Carl Andre 44 Roaring Forties / London 2000 Courtesy Konrad Fischer Galerie, Düsseldorf / Berlin, Installation Museum Kurhaus Kleve Photo: Achim Kukulies, Düsseldorf
Carl Andre 44 Roaring Forties / London 2000 Courtesy Konrad Fischer Galerie, Düsseldorf / Berlin, Installation Museum Kurhaus Kleve Photo: Achim Kukulies, Düsseldorf
Carl Andre – ein halbes Jahrhundert Minimal Art im Museum Kurhaus Kleve
Wie der Raum sichtbar wird
Carl Andre – 15 Jahre musste man hierzulande auf eine Einzelausstellung warten, nun ist es soweit: Das Museum Kurhaus Kleve widmet dem wegweisenden amerikanischen Künstler eine Schau. Man muss also nicht mehr ins texanische Marfa reisen, um an Donald Judds „Specific Objects“ das Wesen der Minimal Art zu erkunden, für vier Monate gewährt uns diese Präsentation am Niederrhein mit Werken von den 1960er Jahren bis heute einen tiefen Einblick in deren Begründers Schaffen. Eine Kunstrichtung kommt in die  Region zurück, in der sie ihre Deutschlandpremieren erlebte: 1968 im Museum Mönchengladbach, 1969 in Düsseldorf und Krefeld, wo Harald Szeemanns legendäre Ausstellung „Vorstellungen nehmen Form an – Live in your head. When Attitudes become Form“ Station machte. „Ein Programm für die Zukunft“ nannte Museumsdirektor Paul Wember die Minimal Art  und sollte Recht behalten. Nur  drängten andere immer schneller aufeinander folgende Kunstströmungen  die amerikanischen Minimalisten für einige Zeit an den Rand der Aufmerksamkeit. Aber nun ist ihre Kunst wieder da zu sein.

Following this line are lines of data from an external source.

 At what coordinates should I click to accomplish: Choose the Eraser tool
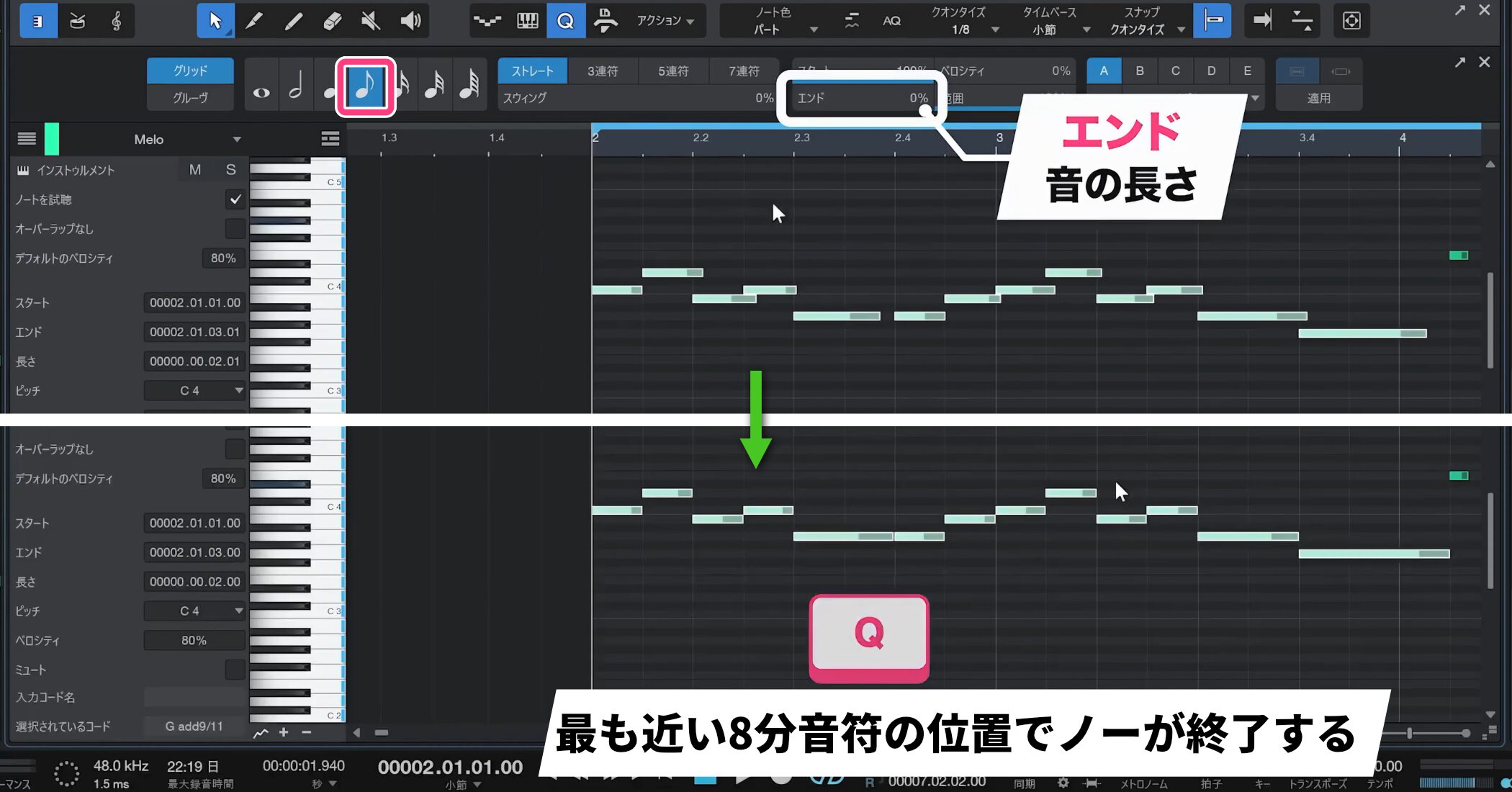click(332, 20)
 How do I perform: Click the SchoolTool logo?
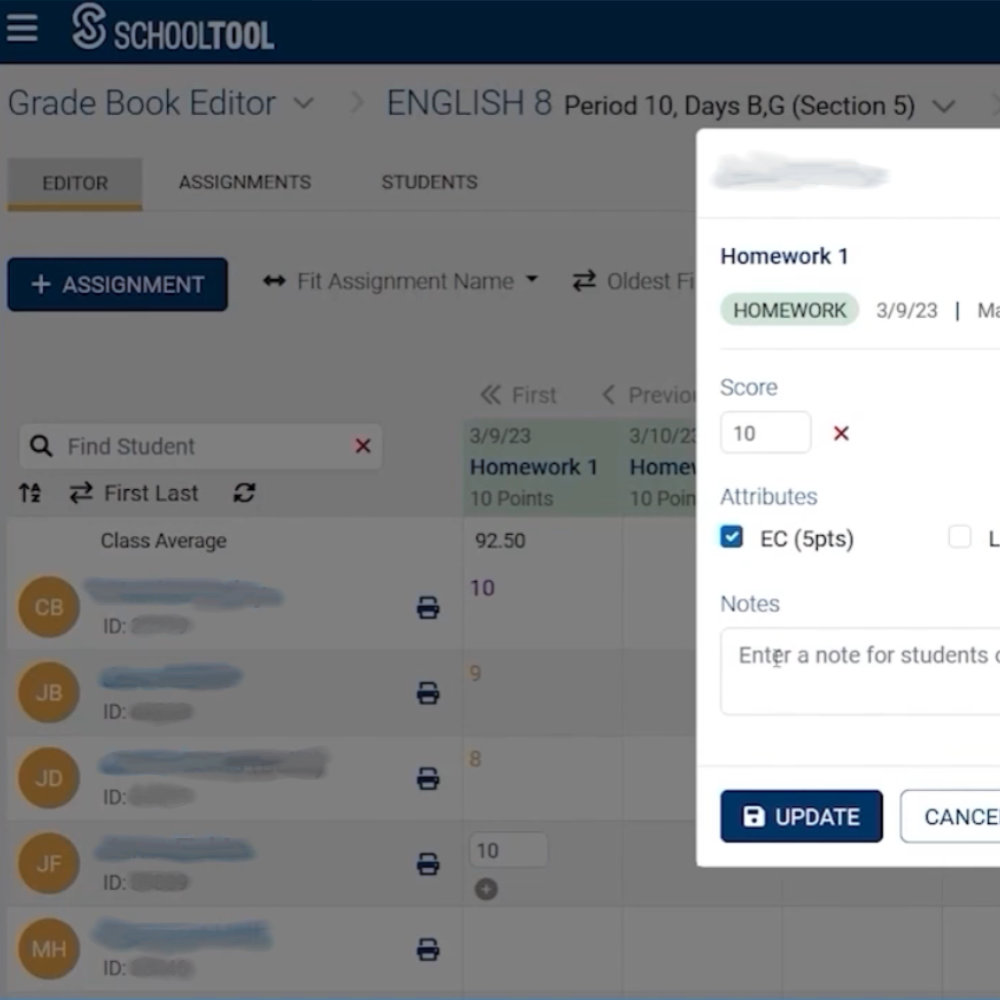[x=170, y=31]
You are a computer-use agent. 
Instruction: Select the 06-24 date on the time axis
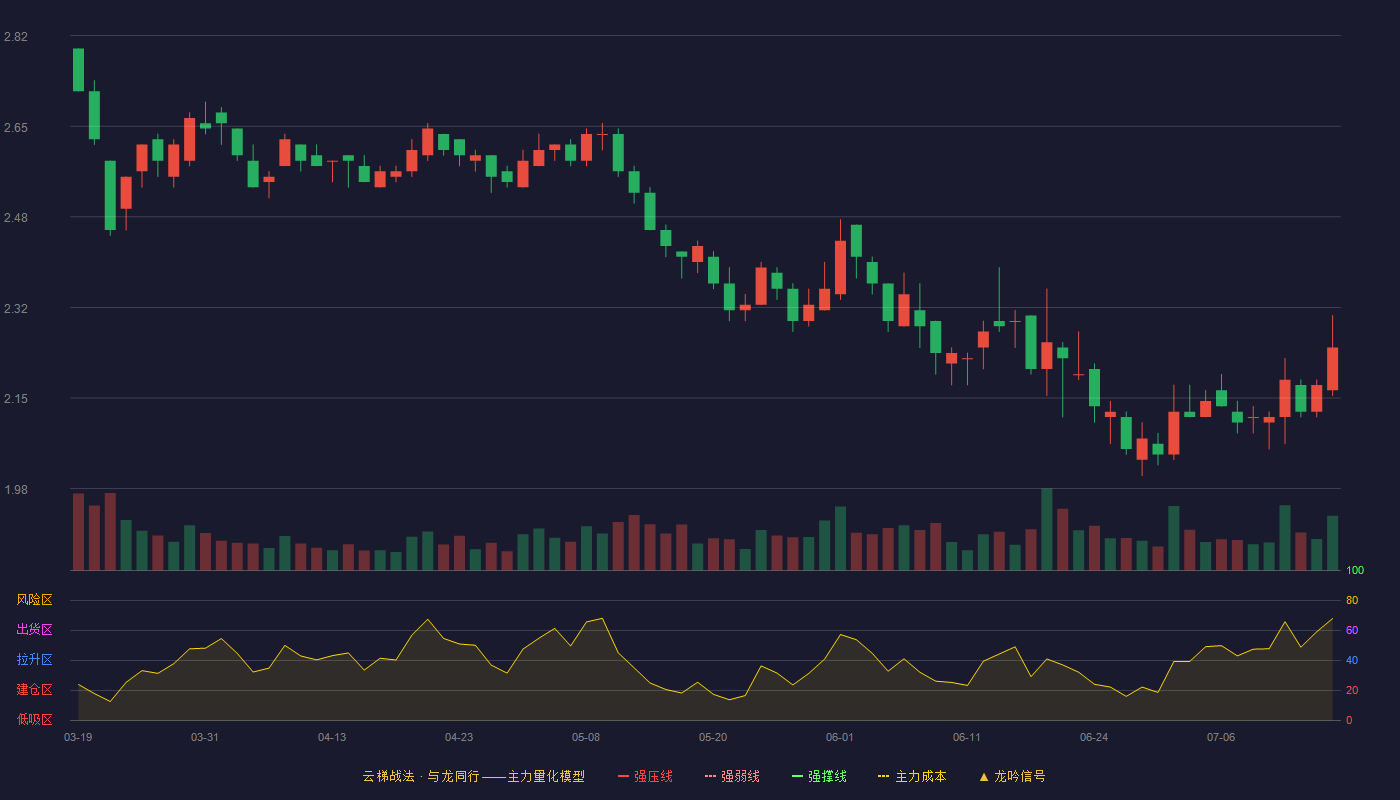click(1094, 737)
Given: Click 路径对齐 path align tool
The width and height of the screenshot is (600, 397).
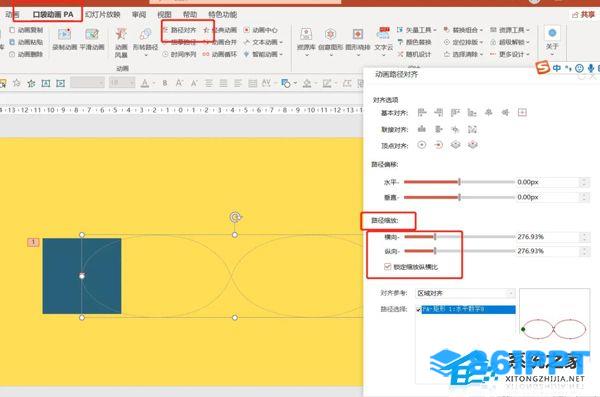Looking at the screenshot, I should click(x=180, y=30).
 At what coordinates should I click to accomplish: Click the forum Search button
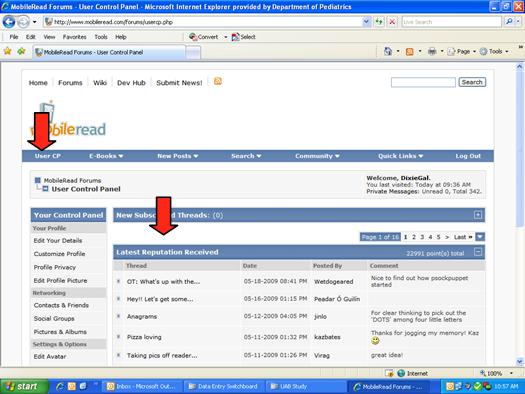tap(472, 82)
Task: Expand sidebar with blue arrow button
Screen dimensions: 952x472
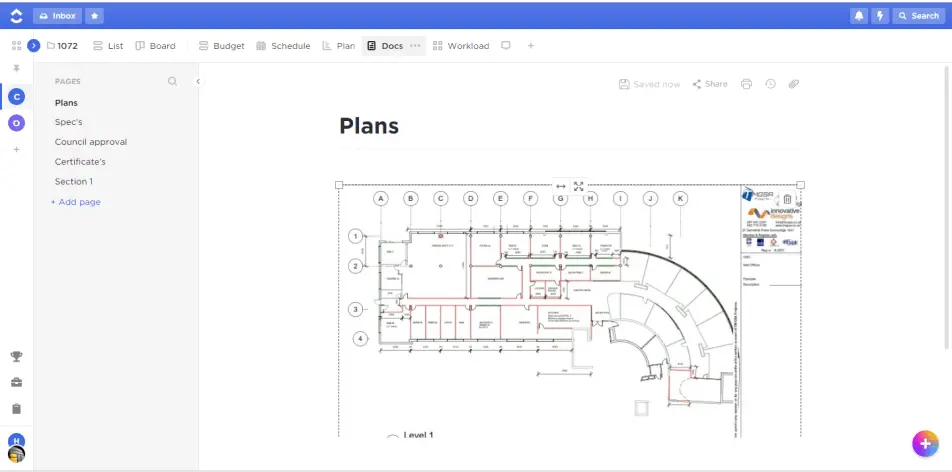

Sollte etwa angesichts weitverbreiteter spaßig-oberflächlicher Gegenwartskunst der Minimalismus das wachsende Verlangen nach geistiger Auseinandersetzung mit grundsätzlichen Fragen stillen? Das aktuelle Interesse bedeutender deutscher Museen an puristischen Positionen der amerikanischen Nachkriegsmoderne scheint diese Vermutung zu bestätigen. Lud doch etwa das Museum für Moderne Kunst Frankfurt zur großen Ausstellung „Radical conceptual“,  Carl Andre erhält dieses Frühjahr den höchst dotierten europäischen Kunstpreis der Roswitha-Haftmann-Stiftung, und seine Künstlerkollegen Ad Reinhard und Ellsworth Kelly sind in vieler Munde.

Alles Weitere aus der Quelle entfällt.